Understanding the Performance of Aqueous Organic Redox Flow Batteries

Tuesday, May 13, 2014: 14:20
Bonnet Creek Ballroom V, Lobby Level (Hilton Orlando Bonnet Creek)
B. Yang and L. Hoober-Burkhardt (University of Southern California)
Organic redox flow batteries (ORFB) are considered to be one of the most promising technologies for large-scale energy storage needed for integrating renewable energyrom intermittent sources such as solar photovoltaic and wind-based generation systems [1]. ORFBs are attractive because the proposed materials are potentially low cost, eco-friendly, and sustainable. Organic compounds, such as quinones and their derivatives, can be used as both the positive and negative active material of ORFB, due to their electrochemical reversibility and relatively high charge capacity of 200-490 Ah/kg. The use of water as the solvent lowers the cost and makes the system safe, non-flammable, and highly eco-friendly. Heavy metals such as chromium, vanadium, zinc and lead are completely avoided.  Thus, the material cost can be reduced substantially for achieving the DOE-specified target of $100/kWh for the entire battery system.

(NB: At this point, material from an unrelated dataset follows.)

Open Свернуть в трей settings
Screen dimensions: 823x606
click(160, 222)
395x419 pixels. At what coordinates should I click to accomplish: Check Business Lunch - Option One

In the present study, we have constructed redox flow cells operating on 0.2 M benzoquinone disulfonic acid (DSQ) and 0.2 M anthraquinone sulfonic acid (AQS).  We have measured the rechargeability and current-voltage characteristics.  We find that the cells are rechargeable and no loss of capacity was observed in 12 cycles (Figure 1). This result suggests that the quinones are chemically stable under the conditions of cycling.   

The current-voltage curves were measured as a function of state-of-charge.  We found that the power density decreased significantly below the 50% state of charge.  This decrease is attributed to the mass transport limitations that can be severe at low reactant concentrations of 0.2 M (Figure 2).   Analysis of the current-voltage and impedance data indicate that the  power density can be increased by enhancing the solubility of the quinones, increasing the temperature of operation and by modifying the electrode structure to allow for rapid mass transport.   In this presentation, we will discuss the improvements in power density achieved by these various approaches.


The work presented here was funded by ARPA-E (Open FOA) and the Loker Hydrocarbon Institute of University of Southern California.


1. Inexpensive Flow Batteries Based on Organic.  Redox Couples. BoYang, Lena Hoober-Burkhardt, G. K. Surya. Prakash, and S. R. Narayanan, the 224th meeting of Electrochemical Society, San Francisco,  2013, Abstract 468.